* [Data shown]

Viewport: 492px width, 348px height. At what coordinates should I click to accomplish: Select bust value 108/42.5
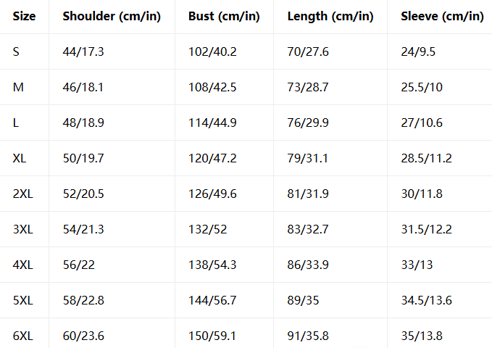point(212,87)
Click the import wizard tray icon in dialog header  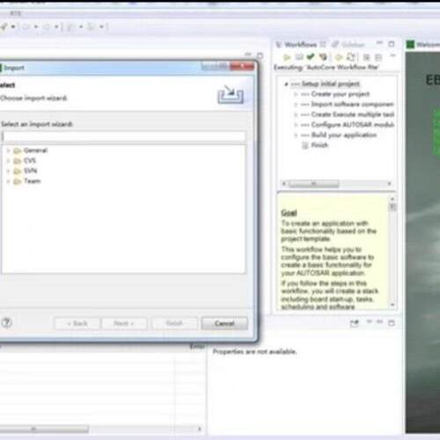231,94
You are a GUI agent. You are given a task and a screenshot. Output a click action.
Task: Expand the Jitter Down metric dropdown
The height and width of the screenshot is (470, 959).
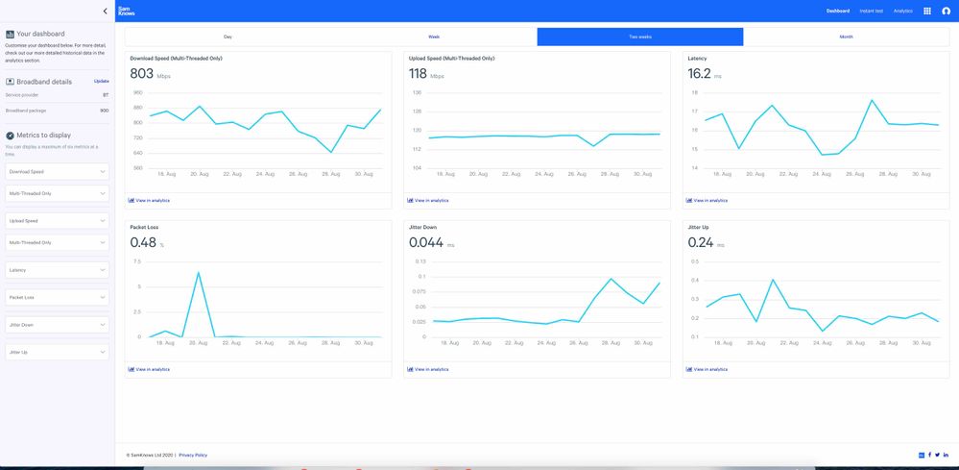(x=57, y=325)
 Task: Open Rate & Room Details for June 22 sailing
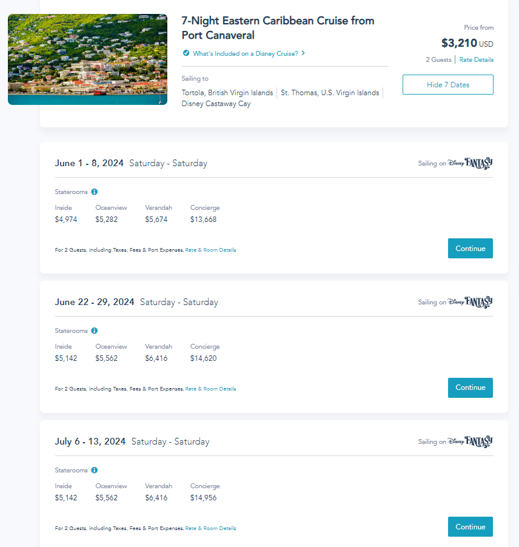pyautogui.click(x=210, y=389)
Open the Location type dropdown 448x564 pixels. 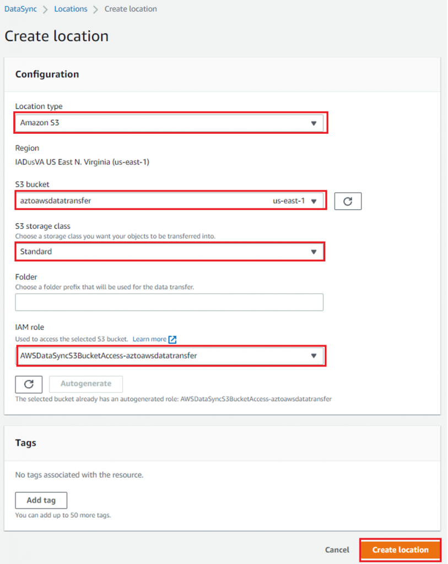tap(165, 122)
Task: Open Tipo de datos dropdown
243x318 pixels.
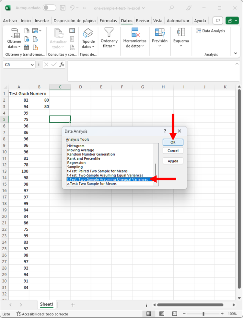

* [Requirement] Set the pictures aside and repeat only the lines from the one containing "Task: Open Tipo de datos dropdown" through the last line of the entries above, exactly as they stand.

* [Answer]
Task: Open Tipo de datos dropdown
243x318 pixels.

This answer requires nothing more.